MiddleClassProblem · 26/10/2019 20:53

I don’t understand the logic of them spending full whack for them. I mean, it just makes booking more tricky and no saving...

Very odd. If they wanted them as a gift for someone else then wouldn’t they just get new ones or are they on a never ending train of regifting?

Neverender · 26/10/2019 20:57

Any time I get John Lewis vouchers I sell them to my DM as she's lovely and knows how much the nursery bill is a struggle - YANBU. They have lost all sense of empathy IMO.

Bear2014 · 26/10/2019 20:58

@WeBuiltThisBuffetOnSausageRoll thank you so much for taking the time, you made me feel so much better and totally get the situation I think.
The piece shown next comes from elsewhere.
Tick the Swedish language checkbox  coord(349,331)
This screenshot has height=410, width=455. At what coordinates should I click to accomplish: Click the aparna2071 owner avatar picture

My DP literally go to the theatre all the time, like monthly at least, and have no budgeting constraints so I am still a bit weirded out by their response, but I can understand the point of view of most posters. It's a communication fail, for sure.

OP posts:
Namechangeforthiscancershit · 26/10/2019 21:00

@Neverender JL vouchers are a bit different though as between JL and Waitrose there's got to be something they want. I shop in both a lot so it's basically cash.

We don't know if these theatre vouchers can be used in conjunction with other deals, senior citizen discount (sorry if OP's parents are younger!) etc. Also it's a pain having to ring up with all the details if you're used to being able to book online.

instaglum · 26/10/2019 21:01

Yeah, I wouldn't charge my old Mum for something I couldn't use - she wiped my bum once!

JohnCRaven · 26/10/2019 21:03

I asked my mum if she'd be able to help me out by buying some vouchers off me. Not only did she not buy them but she sent me a cheque for how much they were and said I should use them on something I needed. That's what a DM can do so yes YANBU to ask but perhaps you could have worded it better.

Cantrememberpassword · 26/10/2019 21:05

You are the CF.

WeBuiltThisBuffetOnSausageRoll · 26/10/2019 21:17

I don’t understand the logic of them spending full whack for them. I mean, it just makes booking more tricky and no saving...

If you're offering them for sale to a stranger, then yes, you need to offer a decent discount to make it worth their while bothering with you; otherwise, there's nothing at all in it for them so they'd just ignore you and use cash as normal.

However, when you're asking family or friends to make a very slight difference to how they pay for something, which makes no odds to them but helps you massively, that's entirely another matter. There IS something in it for them: helping a loved one.

diddl · 26/10/2019 21:32

Why would you ask your parents for money for something that cost you nothing though-I don't get that at all?